Ermini, senza testimoni, raccontò a Mattarella quanto aveva appreso da Davigo sulla loggia Ungheria. Il capo dello Stato ascoltò in silenzio le parole di Ermini, senza fare alcun commento. Ermini salutò e tornò al Csm. Il giorno dopo, o dopo qualche giorno l’incontro con Mattarella, il ricordo di Ermini sul punto è poco preciso, Davigo tornò alla carica con Ermini recandosi personalmente nel suo ufficio. Davigo aveva in mano una cartellina con i verbali delle dichiarazioni di Amara di cui aveva parlato nel cortile del Csm. Prima di uscire dall’ufficio di Ermini, Davigo decise di lasciargli l’incartamento sulla scrivania affinché lo leggesse. Andato via Davigo, Ermini, senza nemmeno aprire l’incarto, decise però di gettare tutto nel cestino dei rifiuti. I verbali con le dichiarazioni di Amara, per la cronaca, verranno nei mesi successivi fatti recapitare alle redazioni del Fatto Quotidiano e di Repubblica. Una copia arriverà anche al pm antimafia Nino Di Matteo. Ma questa è un’altra storia.
Torniamo alla ricostruzione dell’incontro Davigo-Ermini ed Ermini-Mattarella, il cui artefice è stato lo stesso Ermini, sentito dai pm di Brescia nell’ambito del procedimento per rivelazione del segreto d’ufficio aperto nei mesi scorsi a carico di Davigo e Storari. Non è dato sapere se i magistrati bresciani abbiano creduto all’incredibile ricostruzione del vice presidente del Csm che sarebbe andato da Mattarella per raccontargli dell’esistenza della loggia Ungheria e poi aveva distrutto i verbali in cui veniva descritto questo sodalizio. La notizia, come detto, è stata riportata ieri dal Corriere della Sera e aggiunge un altro pezzo alla saga sulla gestione del fascicolo sulle parole di Amara. Anche il presidente della Commissione parlamentare Nicola Morra era stato informato da Davigo dell’esistenza del sodalizio paramassonico con modalità simili: telefoni lasciati in ufficio e incontro in luoghi aperti per evitare di essere intercettati da trojan o microspie assortite. Morra era stato ricevuto da Davigo non nel cortile ma sulle scale del Csm. Nei verbali di Amara si faceva riferimento a due componenti del Csm: il pm antimafia Sebastiano Ardita ed il giudice romano Marco Mancinetti.

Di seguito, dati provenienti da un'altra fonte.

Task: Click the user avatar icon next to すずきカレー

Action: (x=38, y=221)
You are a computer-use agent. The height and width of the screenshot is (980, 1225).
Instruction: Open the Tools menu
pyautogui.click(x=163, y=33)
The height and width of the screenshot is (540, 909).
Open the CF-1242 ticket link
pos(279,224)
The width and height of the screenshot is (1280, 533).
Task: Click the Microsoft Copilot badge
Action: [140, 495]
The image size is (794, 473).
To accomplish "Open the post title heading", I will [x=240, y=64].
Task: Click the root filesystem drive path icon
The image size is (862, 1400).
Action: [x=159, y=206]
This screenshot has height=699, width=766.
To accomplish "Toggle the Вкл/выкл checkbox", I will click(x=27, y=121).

Quest’ultimo si era poi dimesso per via delle chat con Luca Palamara in cui, fra l’altro, chiedeva lumi per l’iscrizione del figlio alla facoltà di medicina. Non meno sorprendenti delle dichiarazioni di Ermini sono, poi, quelle di Greco e del procuratore generale della Cassazione Giovanni Salvi. Salvi, sempre davanti ai pm di Brescia, ha dichiarato di aver chiesto al procuratore di Milano di “accelerare” sulle indagini. Greco ha smentito, affermando che Salvi era solo interessato a sapere se Mancinetti fosse nella loggia. In attesa che la Procura di Brescia accerti chi mente e chi dice la verità, il Csm si appresta i primi di novembre a esaminare la pratica della Procura di Roma, il cui capo, Michele Prestipino, è stato sconfessato dal giudice amministrativo. In pole ci sono il procuratore generale di Firenze Marcello Viola ed il procuratore di Palermo Francesco Lo Voi.